Find every line below that contains the word "button", and copy each of those lines out.

# THE RECORDS
.....
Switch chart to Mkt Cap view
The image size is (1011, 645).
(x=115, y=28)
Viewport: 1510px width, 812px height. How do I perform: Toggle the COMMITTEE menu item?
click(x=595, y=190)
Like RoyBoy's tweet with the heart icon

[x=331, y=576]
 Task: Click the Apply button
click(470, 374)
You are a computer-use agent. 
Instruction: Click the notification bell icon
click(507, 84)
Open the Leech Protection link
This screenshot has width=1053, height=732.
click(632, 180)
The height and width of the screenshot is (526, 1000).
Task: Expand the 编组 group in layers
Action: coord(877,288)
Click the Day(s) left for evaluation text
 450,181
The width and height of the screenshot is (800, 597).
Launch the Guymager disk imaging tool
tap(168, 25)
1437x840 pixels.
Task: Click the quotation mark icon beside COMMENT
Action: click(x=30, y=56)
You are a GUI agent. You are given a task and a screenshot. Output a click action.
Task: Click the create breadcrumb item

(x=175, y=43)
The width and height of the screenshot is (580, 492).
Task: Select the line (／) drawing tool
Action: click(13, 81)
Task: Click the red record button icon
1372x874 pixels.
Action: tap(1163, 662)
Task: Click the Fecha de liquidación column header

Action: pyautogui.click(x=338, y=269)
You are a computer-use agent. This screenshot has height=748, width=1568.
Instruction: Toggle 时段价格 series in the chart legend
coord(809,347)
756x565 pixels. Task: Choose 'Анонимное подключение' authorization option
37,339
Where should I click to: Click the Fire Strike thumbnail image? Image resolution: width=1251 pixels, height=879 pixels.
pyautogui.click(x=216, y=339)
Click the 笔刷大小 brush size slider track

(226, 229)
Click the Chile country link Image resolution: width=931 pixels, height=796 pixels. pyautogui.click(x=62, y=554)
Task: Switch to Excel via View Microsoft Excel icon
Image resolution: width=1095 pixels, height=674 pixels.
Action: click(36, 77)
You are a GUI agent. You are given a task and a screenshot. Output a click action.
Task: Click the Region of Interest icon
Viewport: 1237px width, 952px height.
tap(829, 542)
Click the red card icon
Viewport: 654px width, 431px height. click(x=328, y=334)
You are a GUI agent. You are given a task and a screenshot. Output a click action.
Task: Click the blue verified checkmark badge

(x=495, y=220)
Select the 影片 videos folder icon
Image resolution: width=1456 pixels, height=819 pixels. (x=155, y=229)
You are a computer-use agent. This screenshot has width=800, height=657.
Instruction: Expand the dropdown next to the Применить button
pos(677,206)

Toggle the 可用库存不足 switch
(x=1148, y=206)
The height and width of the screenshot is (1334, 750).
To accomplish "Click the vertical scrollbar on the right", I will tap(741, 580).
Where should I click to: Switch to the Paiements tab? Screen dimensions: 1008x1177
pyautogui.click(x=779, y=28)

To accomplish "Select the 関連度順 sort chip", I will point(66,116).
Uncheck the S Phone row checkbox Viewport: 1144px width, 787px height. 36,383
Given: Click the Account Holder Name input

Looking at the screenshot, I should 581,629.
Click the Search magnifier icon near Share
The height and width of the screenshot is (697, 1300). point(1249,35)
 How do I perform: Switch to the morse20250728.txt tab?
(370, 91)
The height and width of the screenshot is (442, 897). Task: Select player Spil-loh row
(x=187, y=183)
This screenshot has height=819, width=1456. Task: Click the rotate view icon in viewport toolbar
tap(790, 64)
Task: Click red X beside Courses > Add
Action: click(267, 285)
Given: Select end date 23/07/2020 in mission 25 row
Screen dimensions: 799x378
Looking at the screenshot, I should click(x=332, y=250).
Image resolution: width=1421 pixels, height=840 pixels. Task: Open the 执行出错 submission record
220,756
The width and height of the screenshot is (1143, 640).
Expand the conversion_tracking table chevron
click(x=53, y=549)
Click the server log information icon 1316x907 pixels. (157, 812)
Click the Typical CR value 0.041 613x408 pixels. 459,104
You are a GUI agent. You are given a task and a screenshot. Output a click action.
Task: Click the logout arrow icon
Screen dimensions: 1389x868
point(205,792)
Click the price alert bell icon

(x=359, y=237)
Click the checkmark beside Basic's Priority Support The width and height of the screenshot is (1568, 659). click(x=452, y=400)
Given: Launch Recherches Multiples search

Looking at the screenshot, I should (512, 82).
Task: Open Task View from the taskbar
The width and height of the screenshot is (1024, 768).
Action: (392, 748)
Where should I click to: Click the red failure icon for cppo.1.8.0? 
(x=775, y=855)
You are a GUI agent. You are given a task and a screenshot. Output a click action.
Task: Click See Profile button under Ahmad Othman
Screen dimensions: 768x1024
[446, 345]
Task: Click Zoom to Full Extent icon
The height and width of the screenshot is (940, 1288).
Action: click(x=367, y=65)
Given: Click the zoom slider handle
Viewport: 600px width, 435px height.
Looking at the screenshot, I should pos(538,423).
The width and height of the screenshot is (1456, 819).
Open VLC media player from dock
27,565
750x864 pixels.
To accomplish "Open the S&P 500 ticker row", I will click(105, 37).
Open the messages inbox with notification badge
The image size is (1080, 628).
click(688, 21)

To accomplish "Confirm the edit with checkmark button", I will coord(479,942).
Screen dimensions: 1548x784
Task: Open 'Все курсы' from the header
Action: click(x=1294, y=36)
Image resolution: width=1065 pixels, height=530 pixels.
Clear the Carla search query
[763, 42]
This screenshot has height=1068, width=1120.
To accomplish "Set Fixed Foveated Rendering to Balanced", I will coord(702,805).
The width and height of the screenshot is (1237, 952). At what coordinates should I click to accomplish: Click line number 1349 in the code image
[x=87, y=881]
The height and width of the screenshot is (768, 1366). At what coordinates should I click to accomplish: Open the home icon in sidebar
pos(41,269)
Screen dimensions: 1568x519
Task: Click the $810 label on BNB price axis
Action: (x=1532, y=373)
.....
# EXERCISE SOLUTION
 Task: Click the Apply button
Task: Click the red record button icon
Instruction: Expand the dropdown next to the Применить button
Task: Click See Profile button under Ahmad Othman
To accomplish "Confirm the edit with checkmark button", I will coord(479,942).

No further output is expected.